Key to the utility of this invention is the low-cost reflective lens component of the Imaging Subsystem. Although the core catoptric lens has not changed since Isaac Newton, the implementation of the reflective lens in this apparatus is unique. Computational imaging is used to extend the depth of field of the reflective lenses and to create a depth map of the objects in the field of view. The depth map range information extends the motion detection processing to the creation of a velocity vector map. The velocity vector map, along with computation for estimations of size and ground-coupled stability, is the basis for a novel assessment technology that will categorize threats with an unprecedented level of confidence. [See FIG. 2]

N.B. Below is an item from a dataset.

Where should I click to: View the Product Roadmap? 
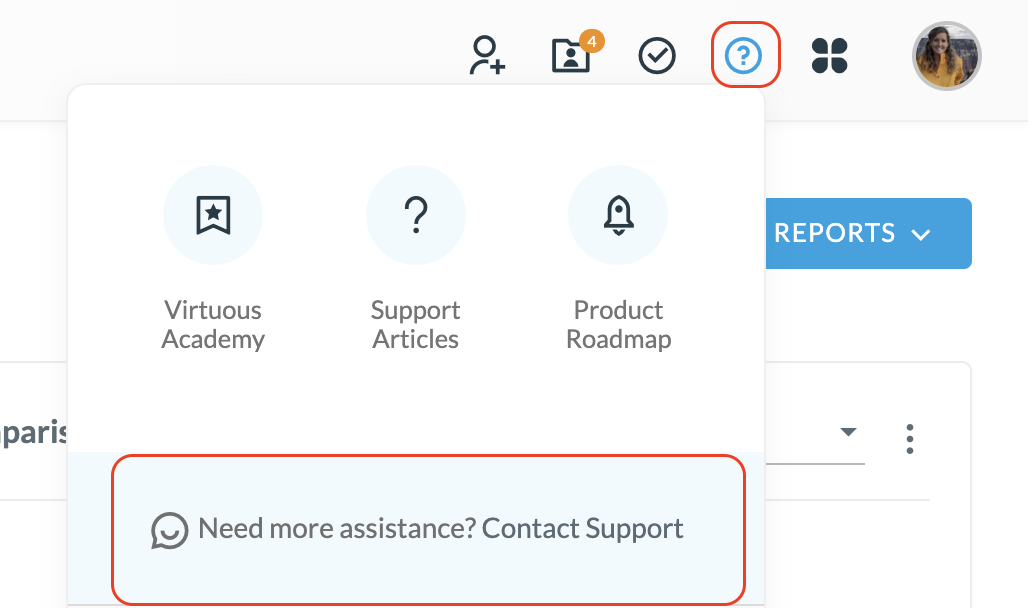[x=618, y=250]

This low-cost reflective lens technology is capable of working to the full capability of the current technology megaPixel imaging chip. Each lens is coupled to a CMOS imaging chip of significant resolution (>9 MegaPixels). The current CMOS imaging chip has a large pixel count and is built with a new level of integrated image processing technology on the chip itself. The imaging chip feeds detected video to a new generation of FPGA elements that enable an extremely large computational machine with significant local storage to be packaged in a minimal physical area with a very low power requirement. [See FIG. 1]

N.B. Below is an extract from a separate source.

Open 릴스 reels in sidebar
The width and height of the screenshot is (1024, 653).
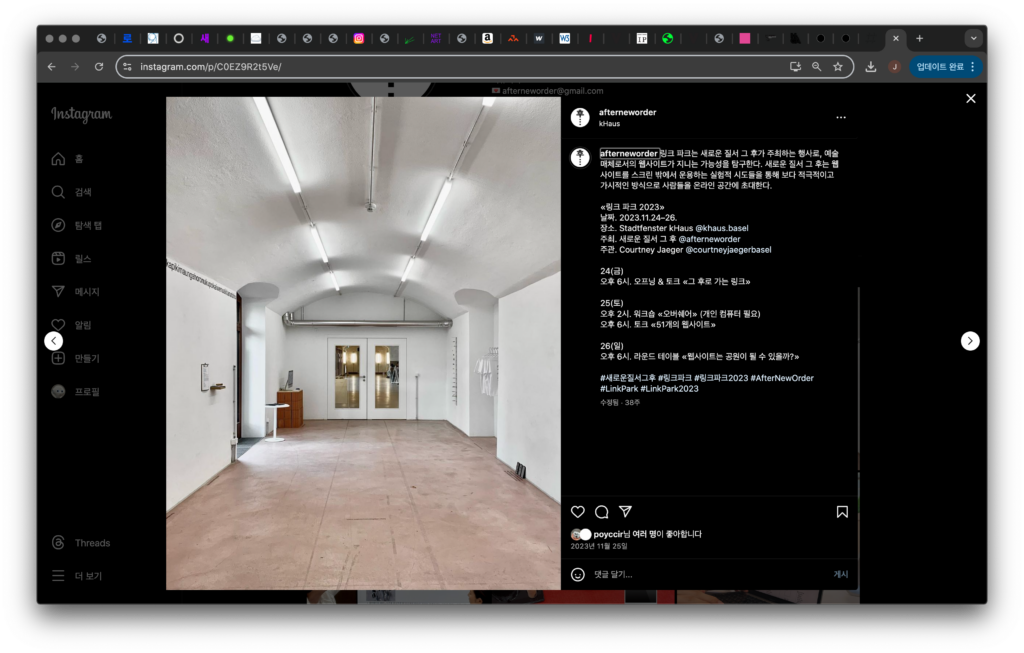pyautogui.click(x=72, y=259)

The implementation of computational imaging using reflective lenses involves the unique insertion of the coded filter. In traditional refractive lenses, the coded aperture filter is a physical disk of opaque material inserted into the optical path, usually by placing the filter ahead or behind the lens itself. The holes in the filters must be larger than the diffraction limit and optimally placed to enable the efficient mathematical process of image feature enhancement, typically, depth of field extension and range mapping. But for a reflective lens, the filters can be built into the surface of the reflectors themselves. There are many means of implementation. Molded glass reflectors could be directly micro-machined on the surface to effect spatial of even wave-coded filters. Eventually, the ambition to lower cost will machine the filters directly into the surface of plastic molds that will accurately transfer the filter to each lens.

The utility provided by an automation alert system is judged by the time of warning provided or the trip-line distance from the protected area. As a general statement, being able to sufficiently read a license plate is sometimes considered a threshold of image resolution. The consensus among public safety officials is that 500 feet is a minimum trip-line distance. To be effective, the system must detect threats and provide an alert with enough time allowed for a response before the threat has advanced to close the effective distance between the threat and the protected area to less than 500 feet. A resolution analysis shows us that the lens system must be able to resolve to at least ⅛th of an inch per pixel at 700 feet. If each imager provides 2,500 pixels, then approximately 180 lens-imager units will be required to provide a 180° panoramic view. Two such units placed back to back could provide 360° coverage.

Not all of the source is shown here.